Written task 1:
Answer these questions about the forum thread on Yoko Ono:
(a) What is the title of the conceptual poem Yoko Ono performs at MoMA?
(b) What date does Andy give for a live presentation?
(c) What single word does David Baxter PhD offer in reply to Andy's question about a word more eccentric than eccentric?

Document:
- - - - -
# Why all The Beatles except John hated Yoko Ono



## David Baxter PhD (Aug 31, 2010)

Yoko Ono at MoMA performing her conceptual poem _Voice Piece for Soprano_:


----------



## Andy (Aug 31, 2010)

lol I finally understand. You can go an November 28th for a live presentation!:2thumbs:


----------



## David Baxter PhD (Aug 31, 2010)

The woman is just plain weird!


----------



## Andy (Aug 31, 2010)

David Baxter said:


> The woman is just plain weird!


 
Is there a word more eccentric than eccentric?


----------



## David Baxter PhD (Aug 31, 2010)

Bizarre?


----------



## Andy (Aug 31, 2010)

David Baxter said:


> Bizarre?


 
Bizarrely Eccentric.:2thumbs:


----------



## boi (Aug 31, 2010)
- - - - -
Given data:

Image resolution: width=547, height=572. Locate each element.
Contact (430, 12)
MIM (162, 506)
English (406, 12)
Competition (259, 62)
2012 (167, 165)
- - - - -
Written task 2: Write out all six lines of the records above, word for word and in the same order.

Exercise answer 1:
(a) Voice Piece for Soprano
(b) November 28th
(c) Bizarre

Exercise answer 2:
Image resolution: width=547, height=572. Locate each element.
Contact (430, 12)
MIM (162, 506)
English (406, 12)
Competition (259, 62)
2012 (167, 165)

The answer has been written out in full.